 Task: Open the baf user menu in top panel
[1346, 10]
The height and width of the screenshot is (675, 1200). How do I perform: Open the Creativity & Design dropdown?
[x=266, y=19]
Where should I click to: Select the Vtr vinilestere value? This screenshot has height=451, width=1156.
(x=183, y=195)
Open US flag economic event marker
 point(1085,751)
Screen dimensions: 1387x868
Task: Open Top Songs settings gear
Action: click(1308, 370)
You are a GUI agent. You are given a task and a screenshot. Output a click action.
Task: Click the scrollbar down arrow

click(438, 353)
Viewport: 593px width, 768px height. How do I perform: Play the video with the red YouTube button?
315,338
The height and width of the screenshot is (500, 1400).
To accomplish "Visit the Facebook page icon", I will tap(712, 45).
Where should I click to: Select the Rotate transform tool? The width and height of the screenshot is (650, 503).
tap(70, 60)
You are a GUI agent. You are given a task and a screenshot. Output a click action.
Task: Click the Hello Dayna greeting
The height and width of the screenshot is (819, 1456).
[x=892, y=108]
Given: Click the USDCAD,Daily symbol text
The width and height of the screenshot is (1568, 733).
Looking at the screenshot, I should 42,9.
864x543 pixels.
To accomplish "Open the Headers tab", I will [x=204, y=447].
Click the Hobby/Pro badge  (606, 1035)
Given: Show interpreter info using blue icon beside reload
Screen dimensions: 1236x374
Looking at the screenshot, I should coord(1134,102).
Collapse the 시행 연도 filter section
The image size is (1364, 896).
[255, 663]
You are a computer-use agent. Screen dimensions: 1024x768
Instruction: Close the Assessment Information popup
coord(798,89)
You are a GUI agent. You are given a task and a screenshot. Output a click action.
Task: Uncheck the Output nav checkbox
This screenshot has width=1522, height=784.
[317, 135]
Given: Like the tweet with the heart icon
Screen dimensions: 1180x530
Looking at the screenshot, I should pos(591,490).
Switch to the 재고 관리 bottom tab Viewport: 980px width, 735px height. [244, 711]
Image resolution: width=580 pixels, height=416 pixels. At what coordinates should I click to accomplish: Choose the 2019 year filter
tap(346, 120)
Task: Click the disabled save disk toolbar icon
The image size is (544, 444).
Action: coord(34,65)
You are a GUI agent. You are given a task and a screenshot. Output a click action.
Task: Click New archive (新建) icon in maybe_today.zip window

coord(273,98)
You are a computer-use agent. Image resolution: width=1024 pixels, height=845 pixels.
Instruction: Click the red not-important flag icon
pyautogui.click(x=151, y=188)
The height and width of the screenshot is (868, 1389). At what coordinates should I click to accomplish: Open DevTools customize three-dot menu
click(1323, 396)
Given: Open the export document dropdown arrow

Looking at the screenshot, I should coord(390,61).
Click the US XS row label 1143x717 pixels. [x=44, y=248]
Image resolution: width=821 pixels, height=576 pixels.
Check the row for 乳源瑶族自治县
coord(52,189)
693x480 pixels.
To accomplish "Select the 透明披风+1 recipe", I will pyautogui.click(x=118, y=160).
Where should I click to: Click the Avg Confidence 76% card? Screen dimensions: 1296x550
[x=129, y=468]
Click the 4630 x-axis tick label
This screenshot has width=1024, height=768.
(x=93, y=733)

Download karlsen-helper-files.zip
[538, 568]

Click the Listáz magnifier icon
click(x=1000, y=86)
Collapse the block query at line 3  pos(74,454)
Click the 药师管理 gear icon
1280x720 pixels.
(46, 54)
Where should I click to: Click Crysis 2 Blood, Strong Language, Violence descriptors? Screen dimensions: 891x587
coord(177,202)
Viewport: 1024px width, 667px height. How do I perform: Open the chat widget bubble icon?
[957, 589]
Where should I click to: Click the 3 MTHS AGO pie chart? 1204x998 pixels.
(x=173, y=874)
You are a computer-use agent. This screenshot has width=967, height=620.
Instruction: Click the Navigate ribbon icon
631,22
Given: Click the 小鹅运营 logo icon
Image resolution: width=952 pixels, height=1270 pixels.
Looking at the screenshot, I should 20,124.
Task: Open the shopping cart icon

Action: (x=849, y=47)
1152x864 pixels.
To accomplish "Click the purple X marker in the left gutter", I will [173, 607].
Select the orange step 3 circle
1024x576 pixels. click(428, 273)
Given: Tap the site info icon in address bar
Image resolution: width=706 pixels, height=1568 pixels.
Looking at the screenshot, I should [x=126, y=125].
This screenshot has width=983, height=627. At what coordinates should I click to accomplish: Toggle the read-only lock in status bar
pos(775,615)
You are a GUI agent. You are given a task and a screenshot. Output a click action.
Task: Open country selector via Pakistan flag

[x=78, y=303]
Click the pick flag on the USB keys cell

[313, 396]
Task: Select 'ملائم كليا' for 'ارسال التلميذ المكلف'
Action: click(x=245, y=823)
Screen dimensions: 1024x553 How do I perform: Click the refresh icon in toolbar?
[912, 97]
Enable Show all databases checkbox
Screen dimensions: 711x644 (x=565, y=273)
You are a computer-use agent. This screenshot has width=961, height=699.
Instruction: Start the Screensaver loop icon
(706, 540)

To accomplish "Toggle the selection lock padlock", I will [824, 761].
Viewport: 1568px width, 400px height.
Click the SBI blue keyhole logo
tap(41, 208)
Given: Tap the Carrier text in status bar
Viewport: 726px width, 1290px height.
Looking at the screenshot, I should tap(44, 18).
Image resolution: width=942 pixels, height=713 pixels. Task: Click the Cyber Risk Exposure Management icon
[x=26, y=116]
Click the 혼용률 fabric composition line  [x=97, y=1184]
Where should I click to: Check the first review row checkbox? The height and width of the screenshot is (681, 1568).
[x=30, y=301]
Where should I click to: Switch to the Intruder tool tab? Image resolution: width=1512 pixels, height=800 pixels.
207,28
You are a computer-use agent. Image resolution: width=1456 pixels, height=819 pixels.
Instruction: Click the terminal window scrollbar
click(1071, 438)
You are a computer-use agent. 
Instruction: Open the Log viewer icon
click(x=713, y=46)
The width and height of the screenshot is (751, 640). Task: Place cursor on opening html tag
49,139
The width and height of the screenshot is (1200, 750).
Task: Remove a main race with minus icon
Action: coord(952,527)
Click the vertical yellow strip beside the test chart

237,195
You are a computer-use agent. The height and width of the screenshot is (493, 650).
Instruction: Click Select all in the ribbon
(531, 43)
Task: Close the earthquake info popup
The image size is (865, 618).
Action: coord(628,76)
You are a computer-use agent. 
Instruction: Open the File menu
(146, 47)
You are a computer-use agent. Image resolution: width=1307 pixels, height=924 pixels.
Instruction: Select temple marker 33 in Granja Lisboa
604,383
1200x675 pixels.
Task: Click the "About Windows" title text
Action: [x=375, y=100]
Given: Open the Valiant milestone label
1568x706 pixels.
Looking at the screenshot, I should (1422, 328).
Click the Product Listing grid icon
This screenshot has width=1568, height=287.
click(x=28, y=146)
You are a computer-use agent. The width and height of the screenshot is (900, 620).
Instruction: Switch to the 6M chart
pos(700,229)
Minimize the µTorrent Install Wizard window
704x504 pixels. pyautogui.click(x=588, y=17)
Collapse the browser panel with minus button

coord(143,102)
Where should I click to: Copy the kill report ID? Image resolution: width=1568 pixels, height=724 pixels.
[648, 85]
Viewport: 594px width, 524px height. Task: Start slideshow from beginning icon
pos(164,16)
════════
Reproduce every row above verbatim, line for line, with no changes.

Answer in full
 Task: Open the baf user menu in top panel
[1346, 10]
The height and width of the screenshot is (675, 1200). How do I perform: Open the Creativity & Design dropdown?
[x=266, y=19]
Where should I click to: Select the Vtr vinilestere value? This screenshot has height=451, width=1156.
(x=183, y=195)
Open US flag economic event marker
 point(1085,751)
Screen dimensions: 1387x868
Task: Open Top Songs settings gear
Action: click(1308, 370)
You are a GUI agent. You are given a task and a screenshot. Output a click action.
Task: Click the scrollbar down arrow

click(438, 353)
Viewport: 593px width, 768px height. How do I perform: Play the video with the red YouTube button?
315,338
The height and width of the screenshot is (500, 1400).
To accomplish "Visit the Facebook page icon", I will tap(712, 45).
Where should I click to: Select the Rotate transform tool? The width and height of the screenshot is (650, 503).
tap(70, 60)
You are a GUI agent. You are given a task and a screenshot. Output a click action.
Task: Click the Hello Dayna greeting
The height and width of the screenshot is (819, 1456).
[x=892, y=108]
Given: Click the USDCAD,Daily symbol text
The width and height of the screenshot is (1568, 733).
Looking at the screenshot, I should 42,9.
864x543 pixels.
To accomplish "Open the Headers tab", I will [x=204, y=447].
Click the Hobby/Pro badge  (606, 1035)
Given: Show interpreter info using blue icon beside reload
Screen dimensions: 1236x374
Looking at the screenshot, I should coord(1134,102).
Collapse the 시행 연도 filter section
The image size is (1364, 896).
[255, 663]
You are a computer-use agent. Screen dimensions: 1024x768
Instruction: Close the Assessment Information popup
coord(798,89)
You are a GUI agent. You are given a task and a screenshot. Output a click action.
Task: Uncheck the Output nav checkbox
This screenshot has width=1522, height=784.
[317, 135]
Given: Like the tweet with the heart icon
Screen dimensions: 1180x530
Looking at the screenshot, I should pos(591,490).
Switch to the 재고 관리 bottom tab Viewport: 980px width, 735px height. [244, 711]
Image resolution: width=580 pixels, height=416 pixels. At what coordinates should I click to accomplish: Choose the 2019 year filter
tap(346, 120)
Task: Click the disabled save disk toolbar icon
The image size is (544, 444).
Action: coord(34,65)
You are a GUI agent. You are given a task and a screenshot. Output a click action.
Task: Click New archive (新建) icon in maybe_today.zip window

coord(273,98)
You are a computer-use agent. Image resolution: width=1024 pixels, height=845 pixels.
Instruction: Click the red not-important flag icon
pyautogui.click(x=151, y=188)
The height and width of the screenshot is (868, 1389). At what coordinates should I click to accomplish: Open DevTools customize three-dot menu
click(1323, 396)
Given: Open the export document dropdown arrow

Looking at the screenshot, I should coord(390,61).
Click the US XS row label 1143x717 pixels. [x=44, y=248]
Image resolution: width=821 pixels, height=576 pixels.
Check the row for 乳源瑶族自治县
coord(52,189)
693x480 pixels.
To accomplish "Select the 透明披风+1 recipe", I will pyautogui.click(x=118, y=160).
Where should I click to: Click the Avg Confidence 76% card? Screen dimensions: 1296x550
[x=129, y=468]
Click the 4630 x-axis tick label
This screenshot has width=1024, height=768.
(x=93, y=733)

Download karlsen-helper-files.zip
[538, 568]

Click the Listáz magnifier icon
click(x=1000, y=86)
Collapse the block query at line 3  pos(74,454)
Click the 药师管理 gear icon
1280x720 pixels.
(46, 54)
Where should I click to: Click Crysis 2 Blood, Strong Language, Violence descriptors? Screen dimensions: 891x587
coord(177,202)
Viewport: 1024px width, 667px height. How do I perform: Open the chat widget bubble icon?
[957, 589]
Where should I click to: Click the 3 MTHS AGO pie chart? 1204x998 pixels.
(x=173, y=874)
You are a computer-use agent. This screenshot has width=967, height=620.
Instruction: Click the Navigate ribbon icon
631,22
Given: Click the 小鹅运营 logo icon
Image resolution: width=952 pixels, height=1270 pixels.
Looking at the screenshot, I should 20,124.
Task: Open the shopping cart icon

Action: (x=849, y=47)
1152x864 pixels.
To accomplish "Click the purple X marker in the left gutter", I will [173, 607].
Select the orange step 3 circle
1024x576 pixels. click(428, 273)
Given: Tap the site info icon in address bar
Image resolution: width=706 pixels, height=1568 pixels.
Looking at the screenshot, I should [x=126, y=125].
This screenshot has width=983, height=627. At what coordinates should I click to accomplish: Toggle the read-only lock in status bar
pos(775,615)
You are a GUI agent. You are given a task and a screenshot. Output a click action.
Task: Open country selector via Pakistan flag

[x=78, y=303]
Click the pick flag on the USB keys cell

[313, 396]
Task: Select 'ملائم كليا' for 'ارسال التلميذ المكلف'
Action: click(x=245, y=823)
Screen dimensions: 1024x553 How do I perform: Click the refresh icon in toolbar?
[912, 97]
Enable Show all databases checkbox
Screen dimensions: 711x644 (x=565, y=273)
You are a computer-use agent. This screenshot has width=961, height=699.
Instruction: Start the Screensaver loop icon
(706, 540)

To accomplish "Toggle the selection lock padlock", I will [824, 761].
Viewport: 1568px width, 400px height.
Click the SBI blue keyhole logo
tap(41, 208)
Given: Tap the Carrier text in status bar
Viewport: 726px width, 1290px height.
Looking at the screenshot, I should tap(44, 18).
Image resolution: width=942 pixels, height=713 pixels. Task: Click the Cyber Risk Exposure Management icon
[x=26, y=116]
Click the 혼용률 fabric composition line  [x=97, y=1184]
Where should I click to: Check the first review row checkbox? The height and width of the screenshot is (681, 1568).
[x=30, y=301]
Where should I click to: Switch to the Intruder tool tab? Image resolution: width=1512 pixels, height=800 pixels.
207,28
You are a computer-use agent. Image resolution: width=1456 pixels, height=819 pixels.
Instruction: Click the terminal window scrollbar
click(1071, 438)
You are a computer-use agent. 
Instruction: Open the Log viewer icon
click(x=713, y=46)
The width and height of the screenshot is (751, 640). Task: Place cursor on opening html tag
49,139
The width and height of the screenshot is (1200, 750).
Task: Remove a main race with minus icon
Action: coord(952,527)
Click the vertical yellow strip beside the test chart

237,195
You are a computer-use agent. The height and width of the screenshot is (493, 650).
Instruction: Click Select all in the ribbon
(531, 43)
Task: Close the earthquake info popup
The image size is (865, 618).
Action: coord(628,76)
You are a computer-use agent. 
Instruction: Open the File menu
(146, 47)
You are a computer-use agent. Image resolution: width=1307 pixels, height=924 pixels.
Instruction: Select temple marker 33 in Granja Lisboa
604,383
1200x675 pixels.
Task: Click the "About Windows" title text
Action: [x=375, y=100]
Given: Open the Valiant milestone label
1568x706 pixels.
Looking at the screenshot, I should (1422, 328).
Click the Product Listing grid icon
This screenshot has width=1568, height=287.
click(x=28, y=146)
You are a computer-use agent. The width and height of the screenshot is (900, 620).
Instruction: Switch to the 6M chart
pos(700,229)
Minimize the µTorrent Install Wizard window
704x504 pixels. pyautogui.click(x=588, y=17)
Collapse the browser panel with minus button

coord(143,102)
Where should I click to: Copy the kill report ID? Image resolution: width=1568 pixels, height=724 pixels.
[648, 85]
Viewport: 594px width, 524px height. Task: Start slideshow from beginning icon
pos(164,16)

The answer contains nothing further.